When a social worker made noises about eventual discharge to a rehabilitation hospital where Philip could regain his strength, Bea squashed that idea: home meant the Tudor. She began mobilizing forces to get a bedroom prepared, and arranging in-home therapies: physical, occupational, respiratory.
Dr. Gomez stopped the sisters in the corridor one day, warned them He’s not ready to talk, but it was an unnecessary caution. Bea had pivoted completely on that subject; she seemed to have lost the need to know what had happened to Philip on the day he went missing, or all the years he was gone. She instead threw herself into the task of telling Philip what had happened to them during that time, bringing photo albums to the hospital and marching him through the pages.
“That’s Great-Aunt Patricia,” said Beatrice, pointing to a woman with heavy eyebrows. “Do you remember her? She used to pinch us if we did something wrong.”
“I remember the pinching,” said Philip.
“These are Mum’s parents,” said Bea, turning a page. “They had that big house in Chevy Chase. We saw them for holidays before.” Before meant before Bangkok, the time they’d lived in the Tudor as small children, Bea for eight years and Philip for four and a half, Laura for barely three. “And these are Dad’s parents. They lived in England. They didn’t visit very often.”
Page after page, photo after photo, Washington and then Bangkok. Christmas in the long living room of the Tudor becoming Christmas in the party room, baby Laura mouthing a candy cane on Robert’s lap becoming five-year-old Laura opening a package while Philip and Bea watched. In the backgrounds of both, the fuzzy lights of a decorated tree.
“I used to think you’d be an engineer or architect,” Bea told Philip, pointing to a snapshot of him building with Tinkertoys. “When the boys were small I thought about how much you would have loved Lego.”
“Don’t do that,” he said, the first sharp words they’d heard from him. “Don’t talk about me like I died.”
“But I thought you were dead,” said Bea, surprised into frankness. “We all did.”
A fragile silence jittered between them all.
“I’m sorry about that,” said Philip.
Another beat of silence, and then Bea turned another page in the album. A monochrome photo of Genevieve and Robert at a Bangkok party, her perfect bouffant, his crew cut, cigarettes and cocktails in their hands. They were smooth-faced, beautiful, young. On the facing page were color snaps of Laura and Bea in their new uniforms for the school in America.
Here was another before and after, with nothing to mark the transition. No gap in the photographs, no blank pages. The images simply changed from black and white to color, Robert and Genevieve stopped appearing together, and Philip no longer appeared at all.
* * *
The doctor was beaming when she signed off on Philip’s discharge.

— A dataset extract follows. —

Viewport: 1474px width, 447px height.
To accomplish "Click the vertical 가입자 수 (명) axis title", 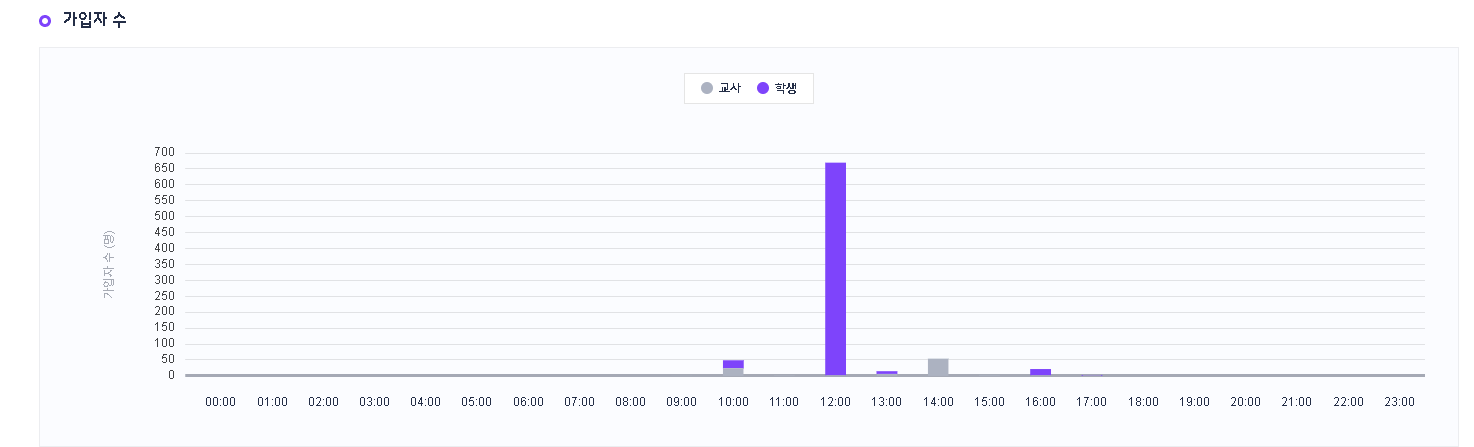I will coord(109,265).
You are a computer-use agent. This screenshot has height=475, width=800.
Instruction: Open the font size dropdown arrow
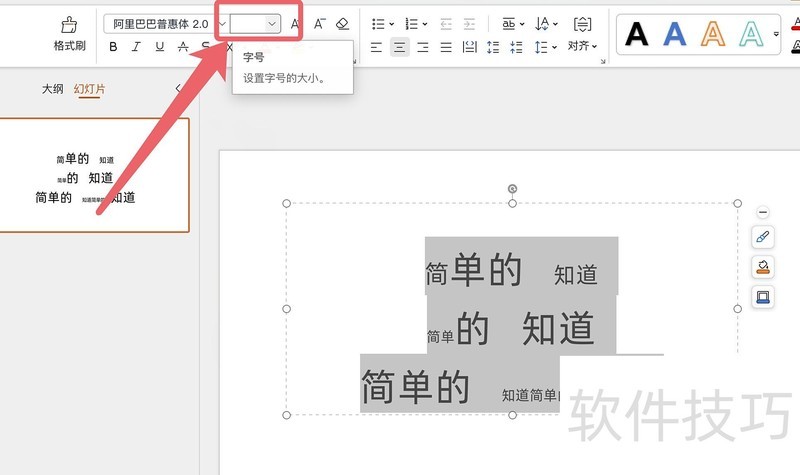[x=272, y=23]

“You’ll live another thirty years,” she said, then added in an earnest rush, “If you take your meds and wear your seat belt and don’t smoke.”

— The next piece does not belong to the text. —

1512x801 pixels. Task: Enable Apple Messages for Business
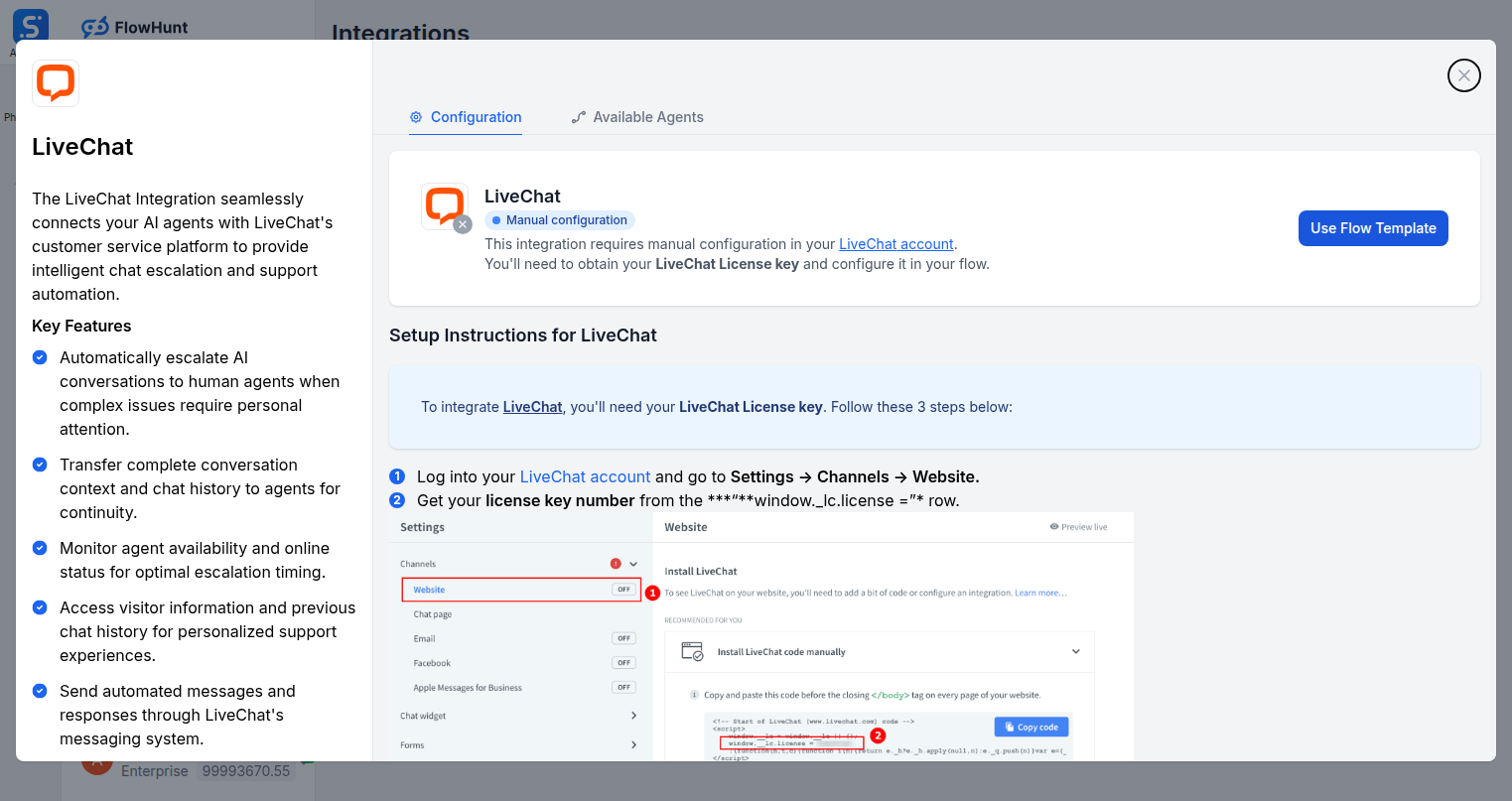coord(623,686)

Philip said nothing during the drive from Northern Virginia into the District. Not a sound as the car navigated the sweep along the parkway with the monuments in the distance, postcard landscapes that predictably elicited cries from tourists. No reaction as they got closer to home, turning off Beach Drive and driving up Brandywine, emerging among the plush lawns and spreading trees.
Noi stood in the entrance of the house like a tiny Cerberus, watching them come up the long slate front path. When they reached her, Philip made a wai, spoke to her in soft Thai. She blinked tears, her mouth working as she returned the wai.

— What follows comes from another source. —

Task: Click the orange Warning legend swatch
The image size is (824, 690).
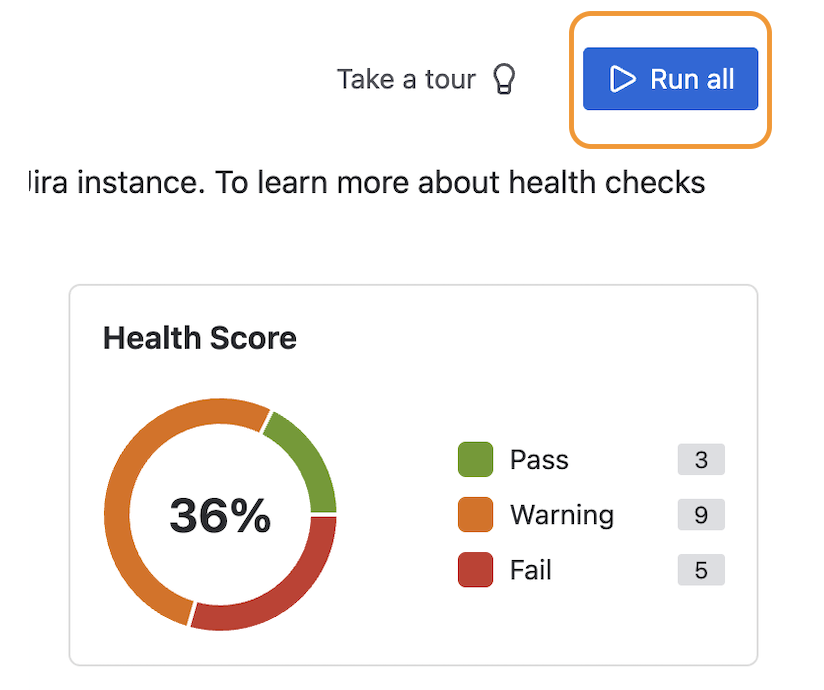Action: click(x=475, y=515)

“Madame napping,” she said as they went inside.
Philip stood still in the middle of the foyer and looked up. Laura watched him. Was there a spark in his memory, of this house he’d last seen when he was four? Superficial things had changed since then, but the bones—the wood, the slate, the wall of mullioned windows in the sitting room straight ahead—would be the same. He climbed to the center landing, looked to the dining room on the right, the living room on the left, then stepped forward into the sitting room that jutted out from the back of the house, twenty feet above the sloped backyard.
“Who cleans those windows?” he asked.
“Intrepid people with enormous ladders,” said Bea. “This house is ridiculous.”
“But it’s beautiful,” said Laura.
Yes, they all agreed. It was beautiful.
They went slowly through the rest of the main floor, Philip occasionally pausing in front of something and his sisters providing commentary, There used to be wallpaper here, and We took out that wall when the kitchen was redone.
Philip stopped in front of the elevator at the back of the kitchen.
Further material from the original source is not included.